To, что ген оказался на хромосоме 7, тоже не было не­ожиданностью. В 1997 году группа ученых из Оксфорда обнаружила на длинном плече хромосомы 7 генетический маркер, один из аллелей которого чаще наблюдался у лю­дей с речевым дефектом SLI. Хотя в основе этих данных лежало изучение лишь одной большой английской семьи, факты были неоспоримы (FisherS. Е. et al. 1998. Localisation of a gene implicated in a sever speech and language disorder. Nature Genetics 18: 168-170).

Так что же тогда было причиной противостояния уче­ных? Спор шел вокруг того, как развивается дефект SLI. Для одних было очевидно, что генетическая мутация ведет к ор­ганическому поражению определенных центров мозга, кон­тролирующих многие речевые функции, включая способ­ность членораздельно произносить слова и правильно их слышать. Согласно этой теории дефект SLI развивается из-за поражения центров анализа информации, полученной по­средством органов слуха, т.е. мозгу для развития не хватает речевого влияния. Другие считали эту теорию совершенно не верной, поскольку помимо очевидных проблем с восприя­тием речи у всех больных был еще один дефект — отсутствие способности усваивать и использовать грамматические пра­вила, что, по их мнению, было причиной заболевания, а не его следствием. Но обе стороны считали, что название «ген грамотности», которым наградили его падкие на сенсации журналисты, слишком примитивно и неправильно отражает чрезвычайно сложную картину заболевания.

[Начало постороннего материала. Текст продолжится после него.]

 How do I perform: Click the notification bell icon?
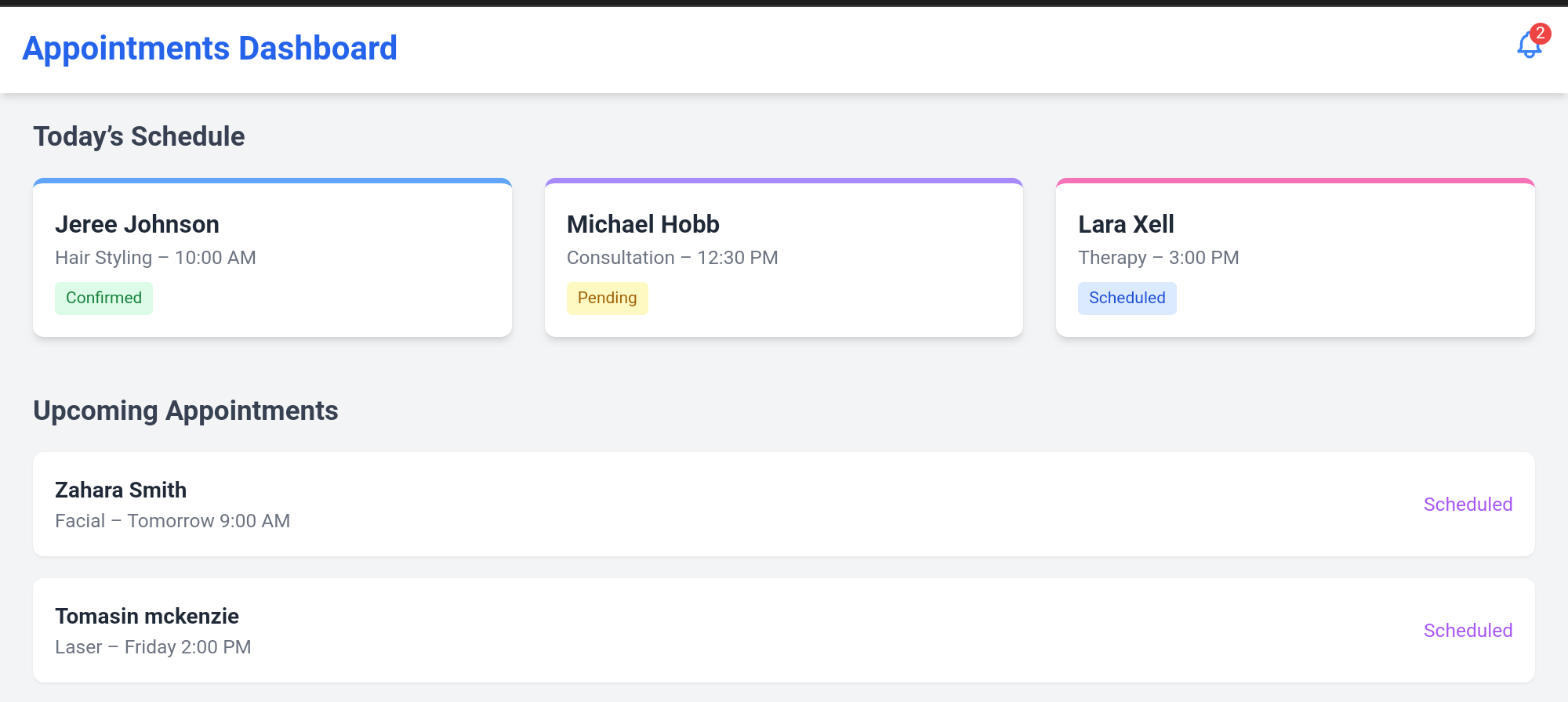point(1528,47)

История изучения речевого дефекта SLI началась с наблюдений за тремя поколениями английской семьи. Женщина, у которой был речевой дефект, вышла замуж за здорового мужчину и родила четырех дочерей и одно­го сына. Все дети, за исключением одной дочери, также страдали SLI. В третьем поколении этой семьи уже было 24 ребенка, 10 из которых страдали расстройством речи. Семью часто навещали психологи, которые в одиночку и в составе конкурирующих групп осаждали несчастных. Именно анализы крови этой семьи позволили ученым из Оксфорда выявить маркер на хромосоме 7. Группа ученых, работавших в Оксфорде в тесном сотрудничестве с лондон­ским Институтом здоровья детей (Institute of Child Health), принадлежали к старой школе и считали синдром SLI де­фектом развития мозга из-за проблем с сенсорным воспри­ятием речи. Оппонентом, защищавшим теорию «граммати­ческого ядра мозга», выступила канадский лингвист Мирна Гопник (Myrna Gopnik).

Еще в 1990 году Гопник заявляла, что проблемы в ан­глийской семье и у других больных с речевым дефектом SLI возникают из-за того, что они не могут усвоить базовые грамматические правила языка. Дело не в том, что они не могут их понять. Напротив, они способны заучить правила грамматики и применять их. Но поскольку им постоянно приходится вспоминать правила, вместо того чтобы вы­бирать нужные формы слова инстинктивно, они говорят медленно и с большим трудом. Например, когда тестирую­щий показывает картинку с изображением какого-то суще­ства и говорит: «Это Ваг», а затем показывает картинку с двумя такими существами и подписью «Это ...», следует от­вет: «Ваги». Так отвечают все, но не больные с синдромом SLI, а если и отвечают, то только после непродолжитель­ного размышления. Кажется, что они не знают, как обра­зовать множественное число от единственного. В своей речи больные с синдромом SLI используют слова во мно­жественном числе, поскольку помнят их, но, столкнувшись с незнакомым словом, заходят в тупик. Зато потом, усвоив принцип, пытаются образовать множественное число от слова, которое другие оставили бы неизменным, например: если существо назвали «Теди», то два существа они назовут «Тедии». Гопник предположила, что больные с синдромом SLI сохраняют в памяти все формы слов, а не образуют их интуитивно (Gopnik М. 1990. Feature-blind grammar and dys­phasia. Nature344: 715).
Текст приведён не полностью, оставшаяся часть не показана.